More lignin accumulation in FER was observed by the staining with safranin dye (Fig. 1D-d), and KEGG analysis identified the up-regulation of enzymes responsible for phenylpropanoid biosynthesis in this region (Fig.7 and 9). In the pheylpropanoid biosynthesis pathway (KO00940), 16 up-regulated unigenes encode enzymes including peroxidase (EC1.11.1.7), trans-cinnamate 4-monooxygenase (EC1.14.13.11), anthranilate N-methyltransferase (EC2.1.1.68), flavonoid 3',5'-methyltransferase (EC2.1.1.104), beta-glucosidase (EC3.2.1.21), caffeylshikimate esterase and vinorine synthase, some of which were among the DEGs contributing to secondary cell wall synthesis (Fig. 9 and Tab. S7). Most enzyme-encoding genes involved in the biosynthesis of lignin were up-regulated in FER, and up-regulation of several PMEs in FER was also identified (Tab. S7).

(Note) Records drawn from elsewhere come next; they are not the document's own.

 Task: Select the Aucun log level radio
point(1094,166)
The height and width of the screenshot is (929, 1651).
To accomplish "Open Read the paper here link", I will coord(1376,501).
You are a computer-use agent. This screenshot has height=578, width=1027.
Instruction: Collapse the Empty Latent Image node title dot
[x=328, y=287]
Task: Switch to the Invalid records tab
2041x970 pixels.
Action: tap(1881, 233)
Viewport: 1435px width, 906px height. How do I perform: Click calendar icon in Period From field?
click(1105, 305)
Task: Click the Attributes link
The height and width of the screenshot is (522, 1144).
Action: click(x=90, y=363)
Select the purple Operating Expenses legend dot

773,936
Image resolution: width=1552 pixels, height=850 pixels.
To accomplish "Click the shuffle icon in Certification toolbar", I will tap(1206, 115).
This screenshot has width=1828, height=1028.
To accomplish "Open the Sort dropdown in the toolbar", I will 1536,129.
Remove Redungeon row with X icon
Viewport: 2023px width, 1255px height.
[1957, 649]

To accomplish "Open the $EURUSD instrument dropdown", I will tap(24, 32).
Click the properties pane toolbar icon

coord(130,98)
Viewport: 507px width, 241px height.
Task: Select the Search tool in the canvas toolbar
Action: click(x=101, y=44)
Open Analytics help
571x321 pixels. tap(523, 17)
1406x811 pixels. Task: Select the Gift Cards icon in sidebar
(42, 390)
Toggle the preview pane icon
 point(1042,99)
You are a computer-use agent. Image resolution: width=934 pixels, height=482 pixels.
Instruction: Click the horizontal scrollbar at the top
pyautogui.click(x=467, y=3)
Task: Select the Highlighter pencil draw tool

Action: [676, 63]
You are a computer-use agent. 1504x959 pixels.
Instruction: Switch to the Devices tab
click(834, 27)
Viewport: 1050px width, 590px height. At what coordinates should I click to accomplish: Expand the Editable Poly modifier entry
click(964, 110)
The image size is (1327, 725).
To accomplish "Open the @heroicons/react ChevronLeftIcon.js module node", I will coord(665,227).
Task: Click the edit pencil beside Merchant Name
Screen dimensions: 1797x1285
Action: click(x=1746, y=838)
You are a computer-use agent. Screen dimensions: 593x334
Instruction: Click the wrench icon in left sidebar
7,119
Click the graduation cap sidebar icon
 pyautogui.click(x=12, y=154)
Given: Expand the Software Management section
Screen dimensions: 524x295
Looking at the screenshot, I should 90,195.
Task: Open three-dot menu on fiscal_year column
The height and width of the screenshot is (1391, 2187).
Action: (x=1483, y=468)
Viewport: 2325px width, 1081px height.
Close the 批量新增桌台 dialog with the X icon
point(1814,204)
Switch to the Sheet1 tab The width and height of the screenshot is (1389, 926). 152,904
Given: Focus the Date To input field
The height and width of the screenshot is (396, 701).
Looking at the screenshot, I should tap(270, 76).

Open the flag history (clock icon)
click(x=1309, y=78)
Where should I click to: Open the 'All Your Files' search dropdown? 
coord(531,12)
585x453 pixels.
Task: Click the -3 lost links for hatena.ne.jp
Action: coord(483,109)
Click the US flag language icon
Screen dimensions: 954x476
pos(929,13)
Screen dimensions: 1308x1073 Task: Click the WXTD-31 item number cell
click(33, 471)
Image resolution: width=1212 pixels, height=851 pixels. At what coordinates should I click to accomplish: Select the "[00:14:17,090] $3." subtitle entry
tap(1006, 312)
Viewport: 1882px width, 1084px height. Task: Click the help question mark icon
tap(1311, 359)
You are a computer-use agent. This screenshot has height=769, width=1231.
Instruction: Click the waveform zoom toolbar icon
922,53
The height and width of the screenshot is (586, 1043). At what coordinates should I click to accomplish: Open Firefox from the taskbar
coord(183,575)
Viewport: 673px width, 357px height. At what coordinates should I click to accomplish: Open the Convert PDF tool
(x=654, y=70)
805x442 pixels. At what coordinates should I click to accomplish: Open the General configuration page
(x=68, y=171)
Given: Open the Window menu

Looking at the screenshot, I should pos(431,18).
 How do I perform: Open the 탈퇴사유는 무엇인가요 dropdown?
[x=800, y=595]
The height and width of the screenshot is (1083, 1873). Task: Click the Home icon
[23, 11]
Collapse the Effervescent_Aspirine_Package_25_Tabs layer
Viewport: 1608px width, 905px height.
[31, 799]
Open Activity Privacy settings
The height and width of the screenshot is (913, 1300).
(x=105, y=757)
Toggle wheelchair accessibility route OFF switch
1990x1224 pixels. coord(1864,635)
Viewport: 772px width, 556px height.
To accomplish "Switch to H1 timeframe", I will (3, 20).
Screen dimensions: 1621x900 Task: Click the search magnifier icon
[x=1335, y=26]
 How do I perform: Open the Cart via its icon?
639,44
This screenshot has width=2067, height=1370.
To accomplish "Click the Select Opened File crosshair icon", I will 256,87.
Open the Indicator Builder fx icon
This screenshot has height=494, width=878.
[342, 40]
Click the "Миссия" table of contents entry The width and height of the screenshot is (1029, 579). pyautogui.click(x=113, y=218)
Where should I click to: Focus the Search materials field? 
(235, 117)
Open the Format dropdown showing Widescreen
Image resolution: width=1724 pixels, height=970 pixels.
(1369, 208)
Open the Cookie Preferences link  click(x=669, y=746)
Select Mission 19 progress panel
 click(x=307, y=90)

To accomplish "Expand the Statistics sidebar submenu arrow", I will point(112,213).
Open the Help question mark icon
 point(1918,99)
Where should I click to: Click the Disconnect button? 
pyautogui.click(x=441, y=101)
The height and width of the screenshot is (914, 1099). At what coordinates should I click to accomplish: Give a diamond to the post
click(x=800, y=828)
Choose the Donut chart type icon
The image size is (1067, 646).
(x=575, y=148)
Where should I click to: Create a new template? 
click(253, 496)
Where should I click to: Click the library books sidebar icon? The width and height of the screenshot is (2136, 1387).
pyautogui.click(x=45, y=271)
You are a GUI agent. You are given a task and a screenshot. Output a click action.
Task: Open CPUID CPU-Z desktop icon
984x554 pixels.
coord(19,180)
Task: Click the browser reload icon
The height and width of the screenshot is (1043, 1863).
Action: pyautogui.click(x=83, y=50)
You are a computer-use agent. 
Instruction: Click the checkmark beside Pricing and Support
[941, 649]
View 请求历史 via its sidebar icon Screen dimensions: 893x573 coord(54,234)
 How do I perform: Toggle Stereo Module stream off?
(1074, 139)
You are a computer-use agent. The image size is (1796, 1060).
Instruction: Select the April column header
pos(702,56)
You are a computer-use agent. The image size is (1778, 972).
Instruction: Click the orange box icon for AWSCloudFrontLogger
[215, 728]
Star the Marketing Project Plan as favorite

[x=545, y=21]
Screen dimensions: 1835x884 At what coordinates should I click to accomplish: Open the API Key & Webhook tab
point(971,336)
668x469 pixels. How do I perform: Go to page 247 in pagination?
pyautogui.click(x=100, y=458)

Interestingly, in the diterpenoid biosynthesis pathway, unigenes encoding enzymes such as Ent-kaurenoic acid oxidase 2 (EC1.14.13.79) and gibberellins 20 oxidase (EC1.14.11.12) for converting the precursors to active GA isoforms were up-regulated, while the transcript level of the enzyme gibberellins 2-beta-dioxygenese 8 (EC1.14.11.13) for inactivation of GAs was decreased in FER (Fig.10A). These results suggest that a higher accumulation of active GAs in FER than in ER. We subsequently determined 10 types of GA molecules, including GA 1, 3, 4, 7, 9, 15, 19, 20, 24 and 53, in TB, ER and FER samples by LC-MS-MS. All the GAs but GA4 were detected in ramie samples. The active form GA7 had a very low concentration, while GA1 was the most abundant active GA. GA9 was the most abundant precursor. Our results showed that FER samples had the most abundant GA precursors and active GA molecules, while the TB samples had lowest contents of GAs (Fig.10B).